## Requirement
Report every line in the records below that contains the string "dimensions", copying each matching line in full. Matches must have the same capitalization.

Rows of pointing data
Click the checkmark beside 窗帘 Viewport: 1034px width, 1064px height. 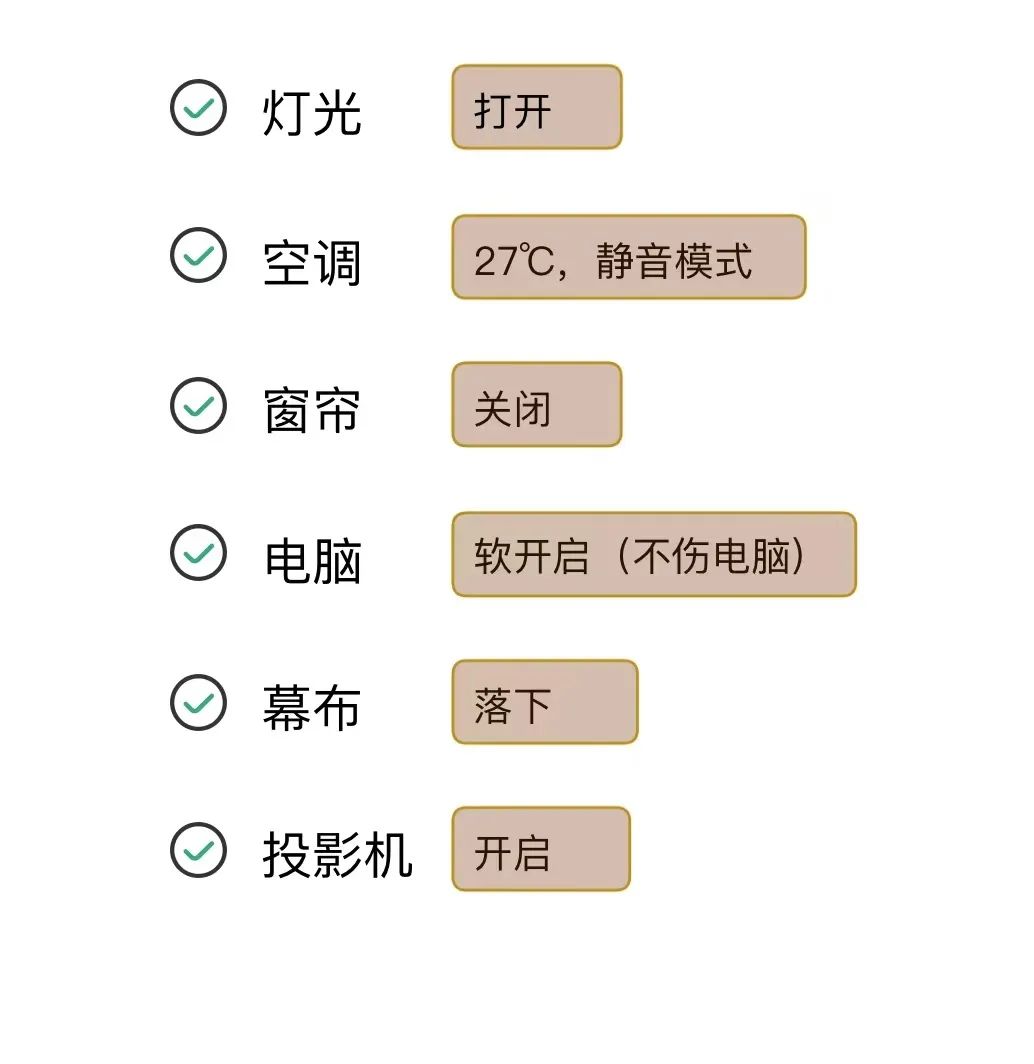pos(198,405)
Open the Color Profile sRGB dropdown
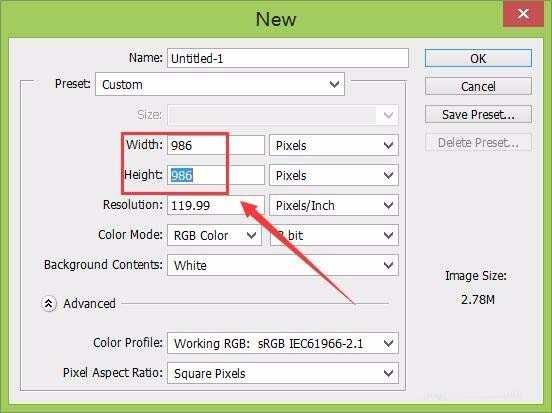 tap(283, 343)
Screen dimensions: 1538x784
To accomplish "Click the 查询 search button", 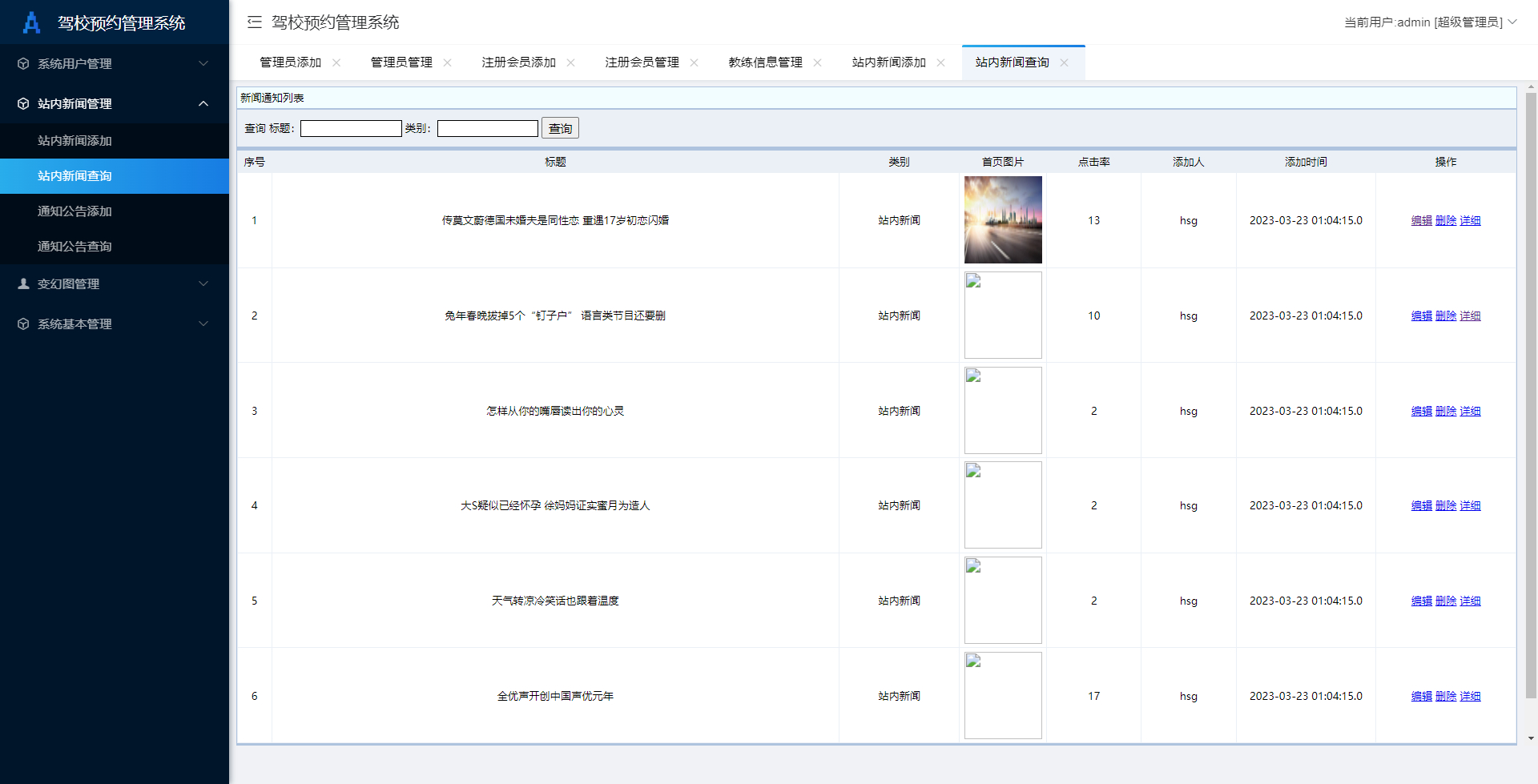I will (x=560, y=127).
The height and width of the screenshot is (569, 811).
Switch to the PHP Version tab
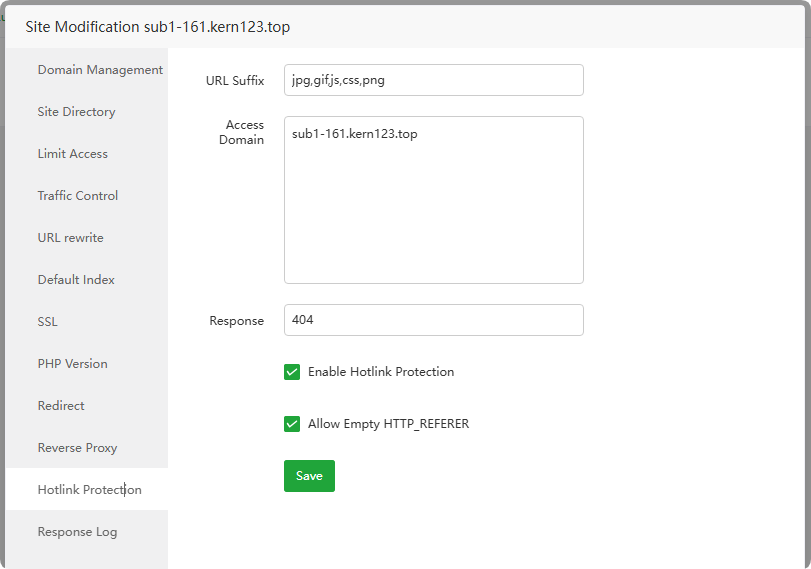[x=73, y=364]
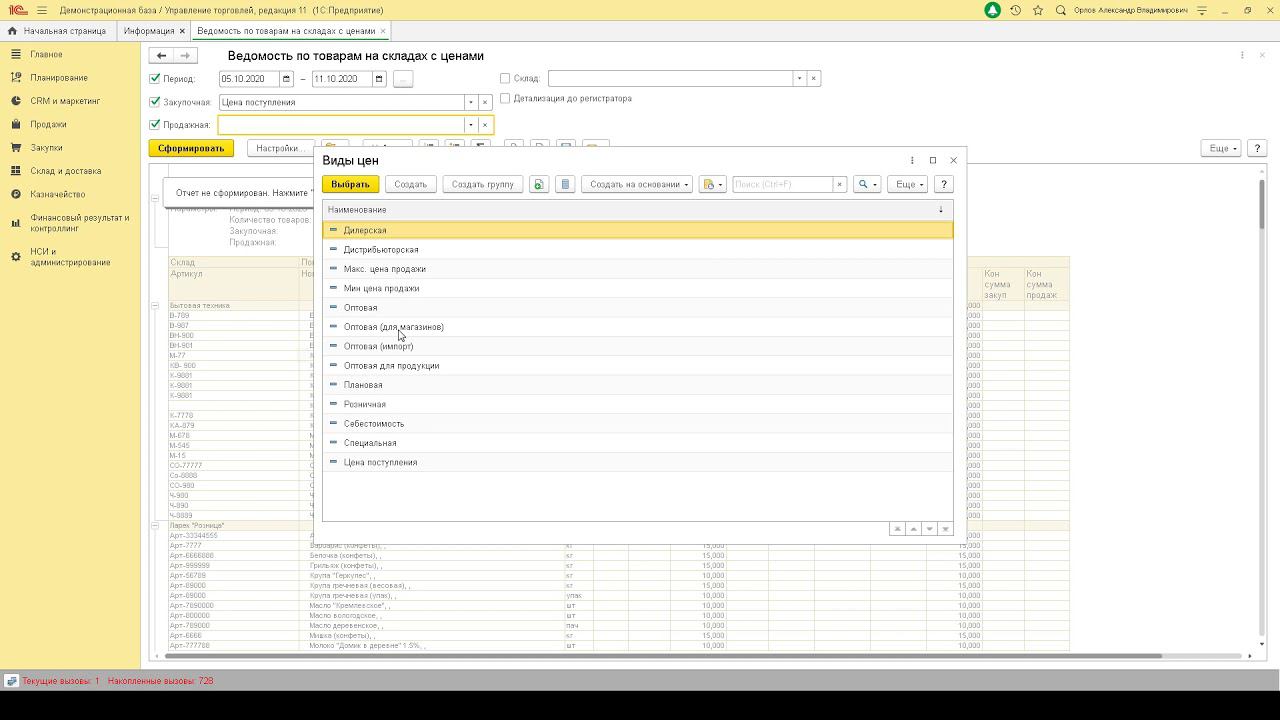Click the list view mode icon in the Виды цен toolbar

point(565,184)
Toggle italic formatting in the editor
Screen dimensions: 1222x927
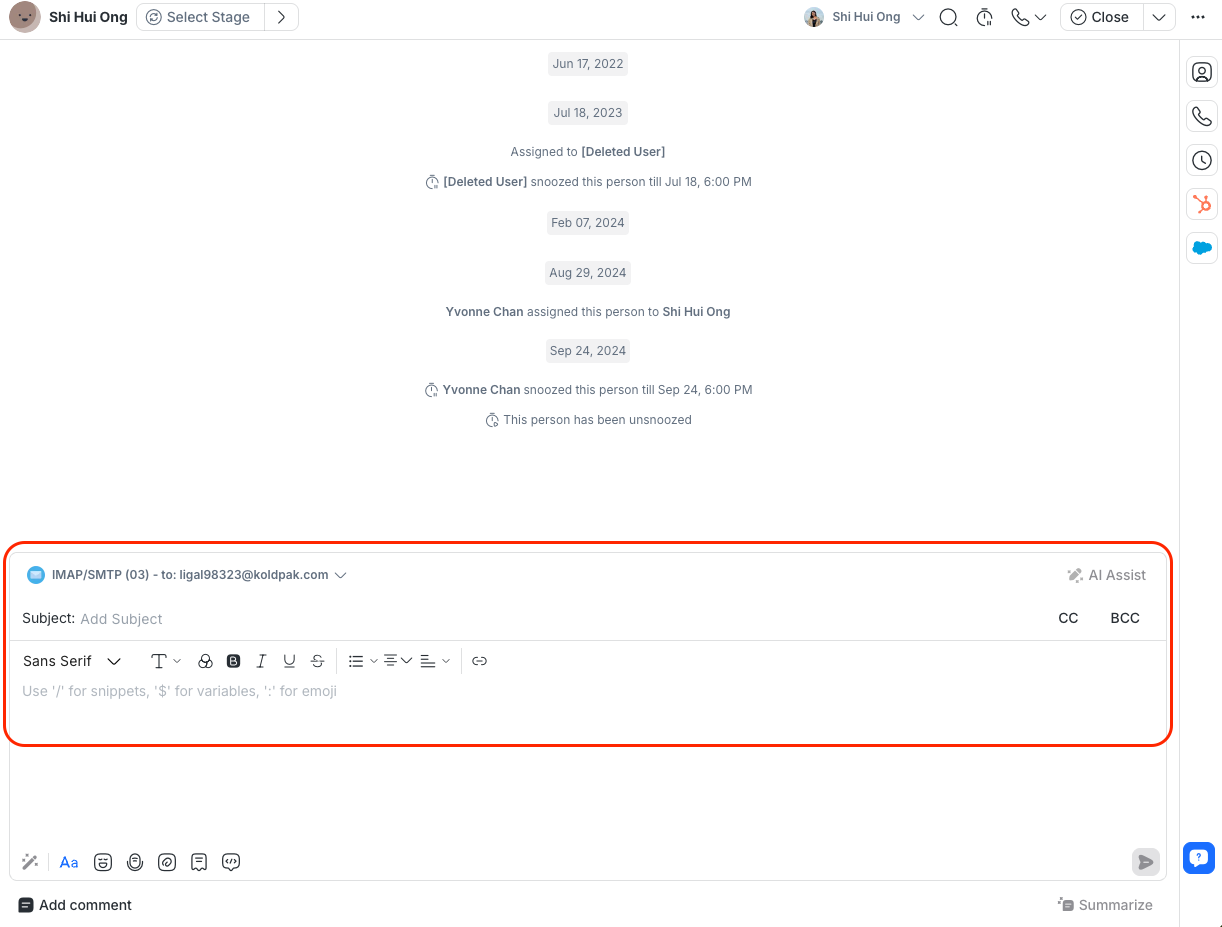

## Answer
Screen dimensions: 1538x784
Screen dimensions: 1222x927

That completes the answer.